Он уставился на клетку Нины. Мне было не заметно его лицо, но я видела, как посмотрела на него племенная женщина. Спокойно. С какой-то жалостью. Нина смотрела на него с таким достоинством, словно прямо сейчас ее клетка превратиться в мягкие перины и ее вынесут отсюда на руках. Она была выше всего этого и гораздо сильнее. Она ни на секунду не показала своей слабости, хоть и сидела скрючившись на полу.
— Миш, — он повернулся и зажмурился, — посмотри на меня. Я жизнь положила, пытаясь найти способ совместного существования вампиров и людей. Мой отец, моя семья. Дядя. Мы никогда и никого не хотели убивать.
— Ты сама говорила, что вампиры — чудовища, — выкрикнул Мишка, дернув рукой.
Вино, словно капли крови, выплеснулось, орошая камни.
Я с тревогой глянула туда, где висели камеры. Никаких шагов слышно не было, но я не сомневалась — скоро сюда придут. За нами наблюдали. Возможно это была его проверка. Возможно — попытка выведать у меня информацию. Но я видела Мишку насквозь. Он был искренен.
— Я была так же зла и потеряна, как и ты. Я сбилась с пути, но сейчас вижу его как никогда ясно. Мы все просто разные виды. Мы все имеем право на жизнь И нам нужно просто научиться жить в мире.
Последние слова я уже выкрикивала ему вслед. Мишка удалялся, крепко прижав ладони к ушам.
То, что все подходит к финалу, ощущается только в фильмах.
Сюжет развивается с удвоенной скоростью, все загадки начинают раскрываться а герои достигают логичной кульминации.
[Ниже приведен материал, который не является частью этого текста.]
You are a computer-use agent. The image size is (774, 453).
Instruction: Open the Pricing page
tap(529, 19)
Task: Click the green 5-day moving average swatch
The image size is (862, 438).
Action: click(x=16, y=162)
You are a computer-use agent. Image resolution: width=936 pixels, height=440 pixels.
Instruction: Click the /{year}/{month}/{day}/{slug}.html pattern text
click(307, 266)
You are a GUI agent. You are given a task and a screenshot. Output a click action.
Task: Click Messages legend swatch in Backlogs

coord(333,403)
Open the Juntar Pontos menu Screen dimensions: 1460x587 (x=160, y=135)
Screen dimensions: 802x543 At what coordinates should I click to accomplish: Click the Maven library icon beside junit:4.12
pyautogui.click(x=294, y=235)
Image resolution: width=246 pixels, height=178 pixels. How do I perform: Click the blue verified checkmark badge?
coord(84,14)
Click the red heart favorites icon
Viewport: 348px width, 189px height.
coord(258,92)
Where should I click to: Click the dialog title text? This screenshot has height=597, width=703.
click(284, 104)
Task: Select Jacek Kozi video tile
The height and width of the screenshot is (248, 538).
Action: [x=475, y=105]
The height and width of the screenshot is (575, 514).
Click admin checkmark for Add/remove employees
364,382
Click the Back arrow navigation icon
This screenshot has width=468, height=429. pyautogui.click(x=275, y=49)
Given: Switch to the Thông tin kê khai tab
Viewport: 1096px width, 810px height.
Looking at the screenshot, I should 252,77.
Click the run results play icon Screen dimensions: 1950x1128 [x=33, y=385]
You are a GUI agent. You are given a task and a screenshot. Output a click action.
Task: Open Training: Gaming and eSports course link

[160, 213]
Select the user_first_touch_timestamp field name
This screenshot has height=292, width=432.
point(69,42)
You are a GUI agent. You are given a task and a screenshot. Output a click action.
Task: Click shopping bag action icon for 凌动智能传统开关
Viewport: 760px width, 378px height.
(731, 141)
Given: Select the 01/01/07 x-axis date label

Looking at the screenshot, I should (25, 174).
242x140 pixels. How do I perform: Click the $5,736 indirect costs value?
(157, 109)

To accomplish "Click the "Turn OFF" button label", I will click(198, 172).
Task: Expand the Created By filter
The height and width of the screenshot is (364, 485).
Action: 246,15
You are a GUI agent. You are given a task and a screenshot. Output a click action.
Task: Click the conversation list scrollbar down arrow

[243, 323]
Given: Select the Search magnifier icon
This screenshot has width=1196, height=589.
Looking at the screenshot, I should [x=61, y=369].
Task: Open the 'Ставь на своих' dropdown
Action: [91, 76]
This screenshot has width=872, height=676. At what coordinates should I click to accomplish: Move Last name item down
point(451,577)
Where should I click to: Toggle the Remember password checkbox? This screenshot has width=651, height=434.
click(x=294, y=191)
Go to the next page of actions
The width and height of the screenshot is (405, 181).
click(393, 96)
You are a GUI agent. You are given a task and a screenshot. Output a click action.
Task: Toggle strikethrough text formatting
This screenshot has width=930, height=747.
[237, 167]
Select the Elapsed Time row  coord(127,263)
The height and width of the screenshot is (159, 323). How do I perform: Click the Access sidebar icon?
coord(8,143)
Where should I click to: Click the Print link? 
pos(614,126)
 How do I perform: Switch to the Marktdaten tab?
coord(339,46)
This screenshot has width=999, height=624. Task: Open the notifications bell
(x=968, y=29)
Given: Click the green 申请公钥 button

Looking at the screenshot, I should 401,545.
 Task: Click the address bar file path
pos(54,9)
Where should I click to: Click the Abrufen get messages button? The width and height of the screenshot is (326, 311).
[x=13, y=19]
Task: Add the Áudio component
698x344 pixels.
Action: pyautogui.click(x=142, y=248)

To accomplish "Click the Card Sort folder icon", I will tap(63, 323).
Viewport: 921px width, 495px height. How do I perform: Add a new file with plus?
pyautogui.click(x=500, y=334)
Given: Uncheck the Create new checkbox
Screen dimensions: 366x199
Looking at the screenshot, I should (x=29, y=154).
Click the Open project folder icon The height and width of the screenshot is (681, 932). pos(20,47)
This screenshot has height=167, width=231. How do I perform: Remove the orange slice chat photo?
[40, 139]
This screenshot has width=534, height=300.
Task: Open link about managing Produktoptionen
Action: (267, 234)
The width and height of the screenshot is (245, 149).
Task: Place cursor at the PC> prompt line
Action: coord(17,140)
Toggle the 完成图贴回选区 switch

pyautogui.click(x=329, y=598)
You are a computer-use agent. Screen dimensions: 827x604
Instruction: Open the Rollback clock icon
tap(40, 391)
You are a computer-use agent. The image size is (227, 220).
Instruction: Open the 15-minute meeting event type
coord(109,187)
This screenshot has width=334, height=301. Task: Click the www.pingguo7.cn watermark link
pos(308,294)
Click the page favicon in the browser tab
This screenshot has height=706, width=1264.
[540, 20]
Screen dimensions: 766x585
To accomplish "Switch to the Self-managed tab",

В жизни — ты понятия не имеешь, за каким поворотом тебя ожидает жопа еще большая, чем сейчас.
Новую дозу крови принесли нам всем часов через шесть после того, как Мишка исчез в конце тоннеля, унося с собой укоренившуюся надежду.
До него можно достучаться. Если будет время. Если он решится прийти еще раз.
Несмотря на свое состояние, Мишка дал очень важную подсказку и я ощущала чуть ли не благодарность к нему. Во первых, людей явно было больше, чем нас, раз ему было так сложно решиться. Эти люди нас боялись — два. Они посылали лишь тех, чьи лица и так были мне знакомы.